Other researchers have developed transition metal-N2 complexes that convert N2 to NH3, but those systems typically require organic solvents, low temperatures, and/or high pressures. Some previously developed light-based systems also can reduce N2, but the chalcogel is 10 times as efficient
Hybrid synthetic-biological approaches, such as a nanorod-nitrogenase system (Science 2016, DOI: 10.1126/science.aaf2091, C&EN, April 25, page 9), are much more efficient than the chalcogel system. But the hybrid approach has limitations: Obtaining nitrogenase from organisms is difficult, and the enzymes are not stable for more than a few hours after isolation, Kanatzidis says.

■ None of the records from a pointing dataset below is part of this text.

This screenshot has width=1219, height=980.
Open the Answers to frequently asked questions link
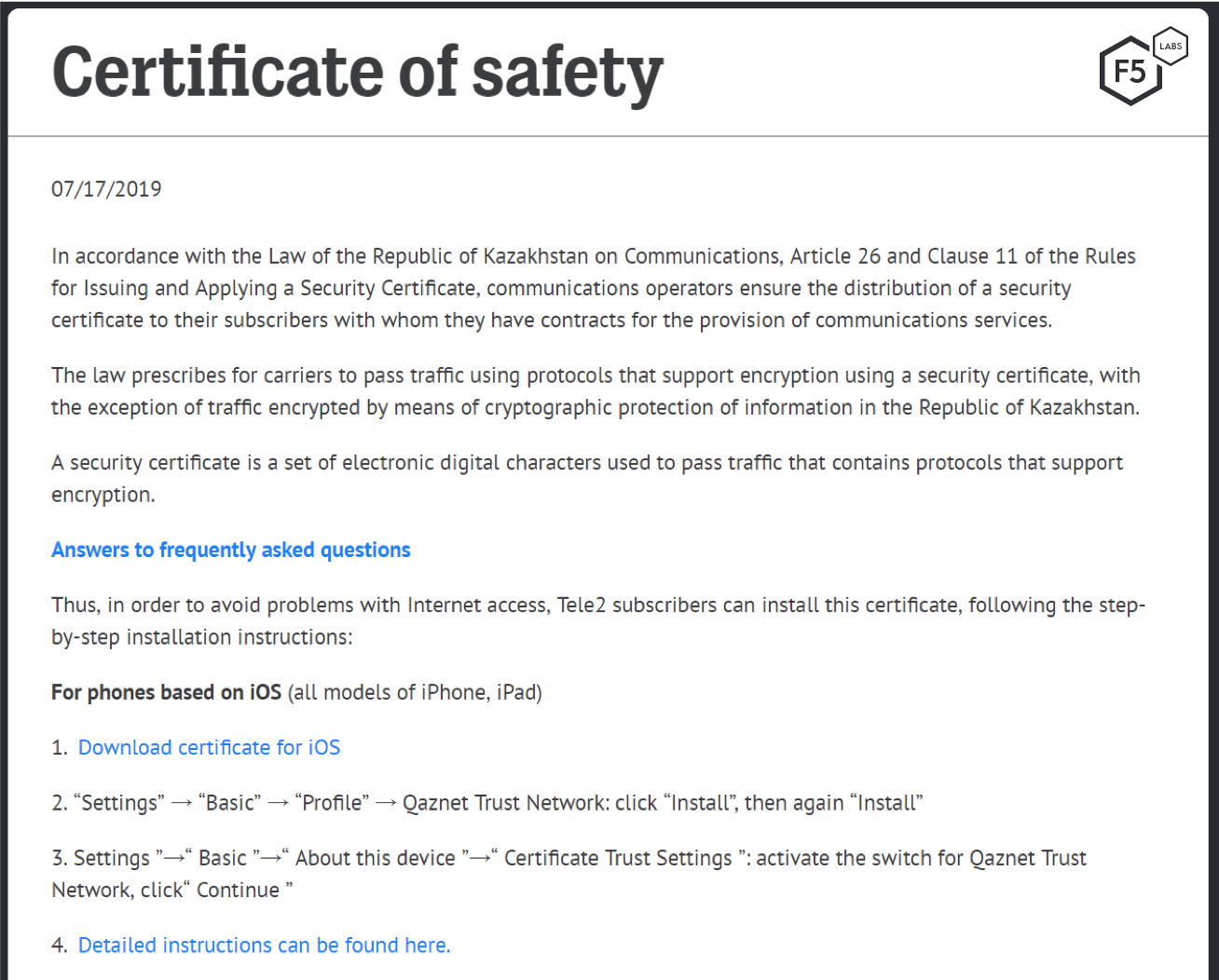(231, 550)
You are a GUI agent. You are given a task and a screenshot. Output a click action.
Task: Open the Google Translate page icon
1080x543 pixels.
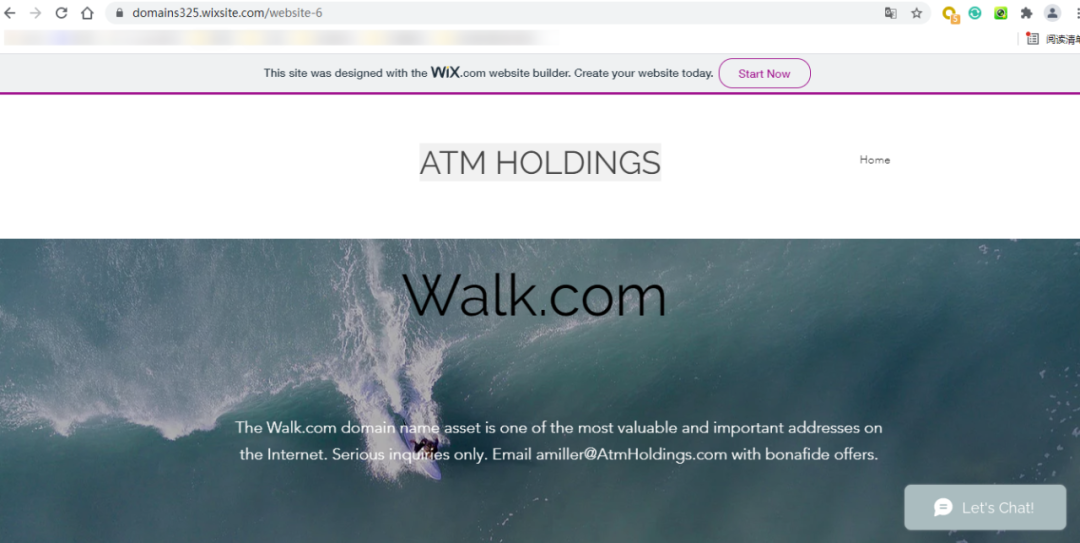pos(891,12)
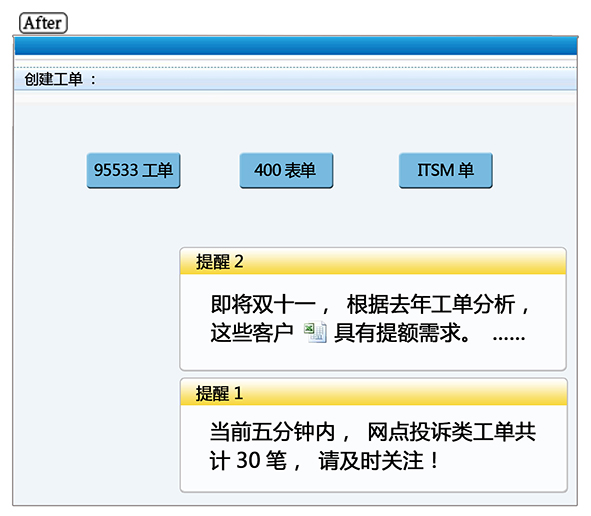
Task: Click the 提醒 1 message body panel
Action: click(x=374, y=448)
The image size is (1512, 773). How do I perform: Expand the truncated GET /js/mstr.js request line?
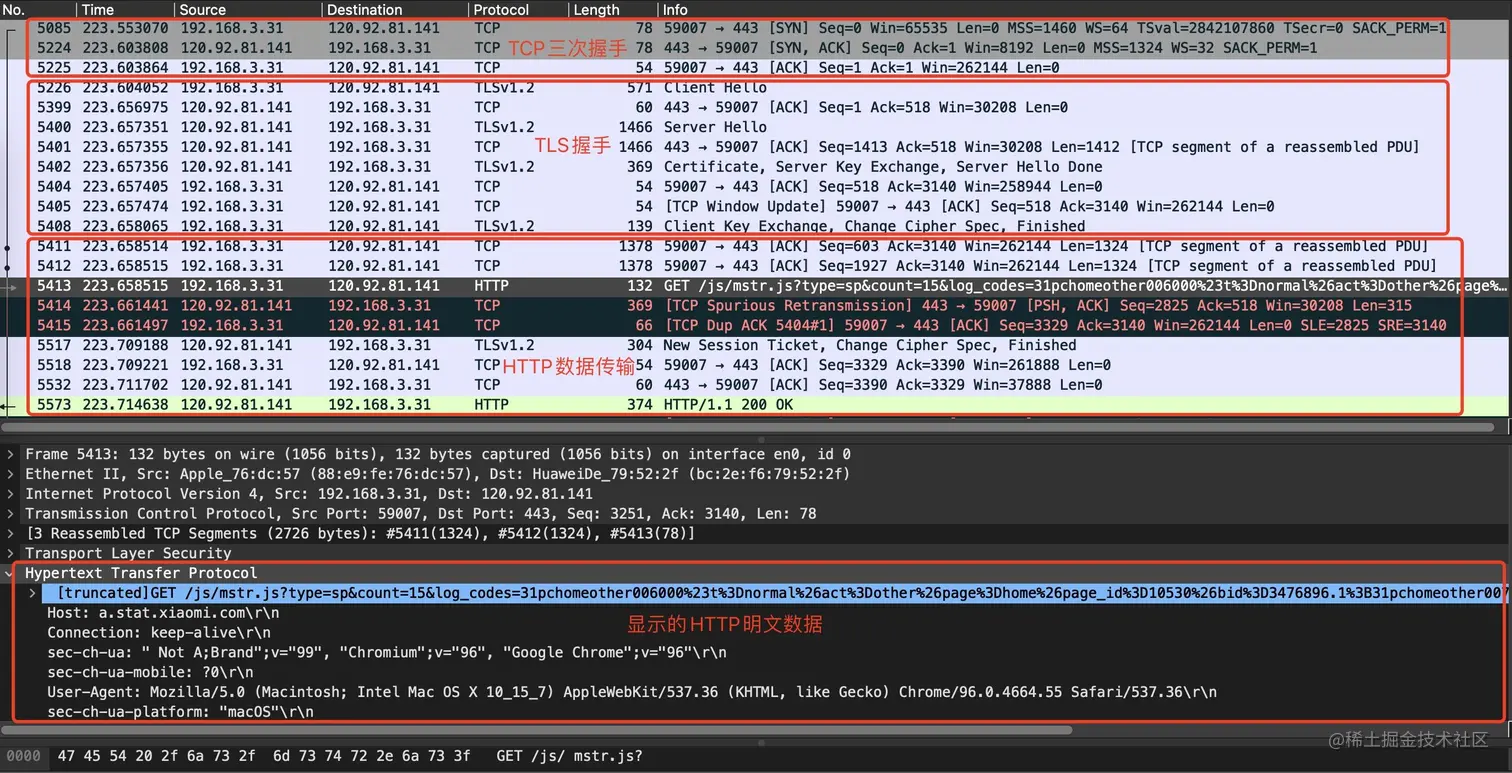point(30,593)
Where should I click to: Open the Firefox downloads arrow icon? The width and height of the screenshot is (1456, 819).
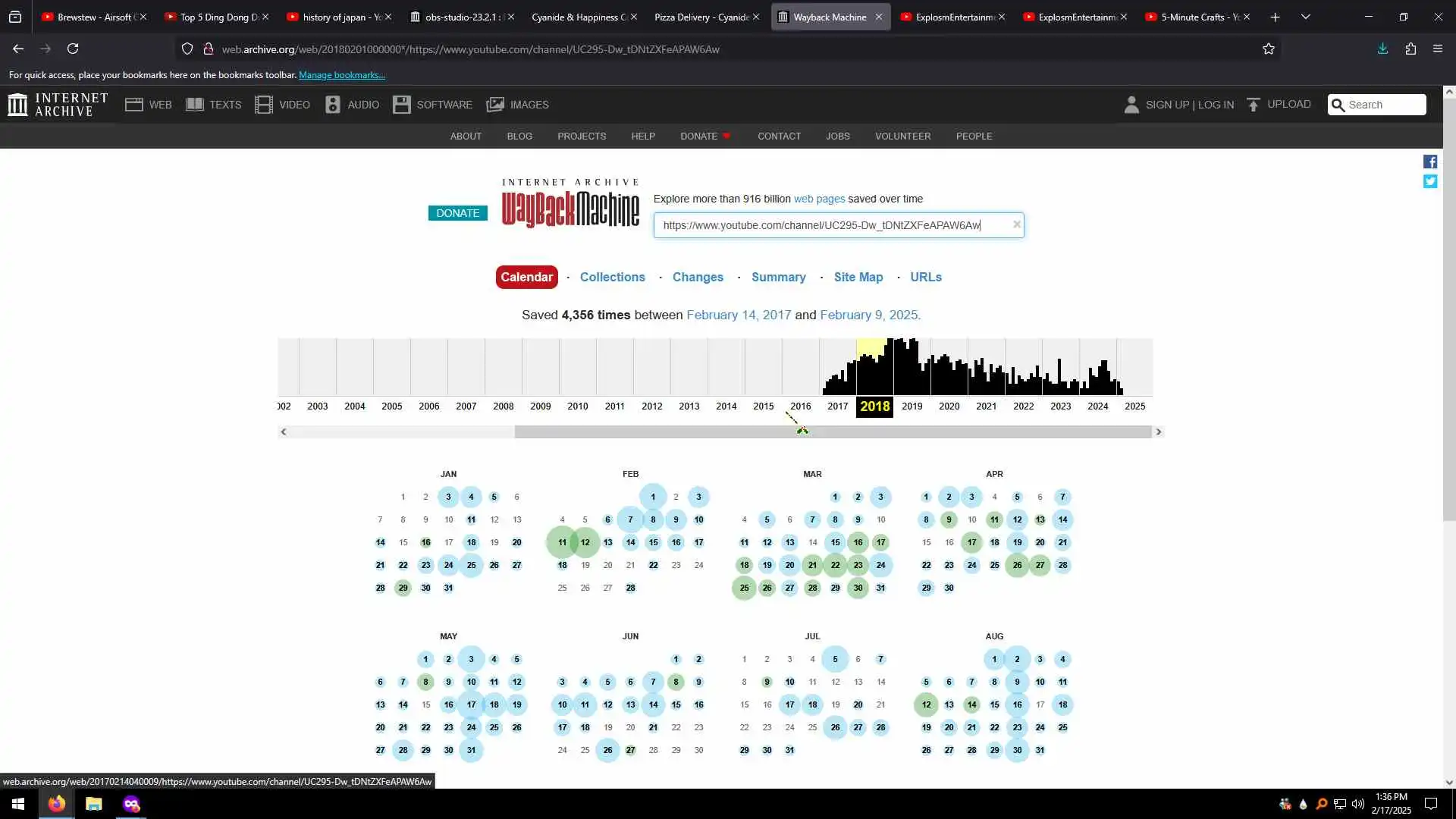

The chalcogel is orders of magnitude less efficient than the Haber-Bosch process. But unlike the Haber-Bosch process or metal-N2 complexes, the chalcogel catalyst can fix N2 under quite mild conditions using light as the only driving force, comments photocatalysis specialist Lizhi Zhang of Central China Normal University. Understanding of the chalcogel mechanism remains fragmentary at this point, he says, so further study is still needed to find ways to optimize the catalyst.
Catalysis expert Patrick Holland of Yale University says it isn’t fair to compare the efficiency of the chalcogel to the Haber-Bosch method because the industrial process has been optimized for more than a century. “The chalcogel already makes reasonable amounts of ammonia, so it’s a valid first step toward using light to drive N2 reduction,” he says. “The catalyst is very modifiable, so it could in principle be improved a lot in the long run.”